▶ **PROBLEM TO SOLVE**: Express each line of the data below as one string in a JSON list, omitting blank lines.
+++++
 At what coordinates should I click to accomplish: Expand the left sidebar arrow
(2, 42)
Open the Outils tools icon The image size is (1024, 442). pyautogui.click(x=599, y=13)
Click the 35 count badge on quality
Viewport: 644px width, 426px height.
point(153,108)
+++++
▶ **EXERCISE OUTPUT**:
[
  " At what coordinates should I click to accomplish: Expand the left sidebar arrow",
  "(2, 42)",
  "Open the Outils tools icon The image size is (1024, 442). pyautogui.click(x=599, y=13)",
  "Click the 35 count badge on quality",
  "Viewport: 644px width, 426px height.",
  "point(153,108)"
]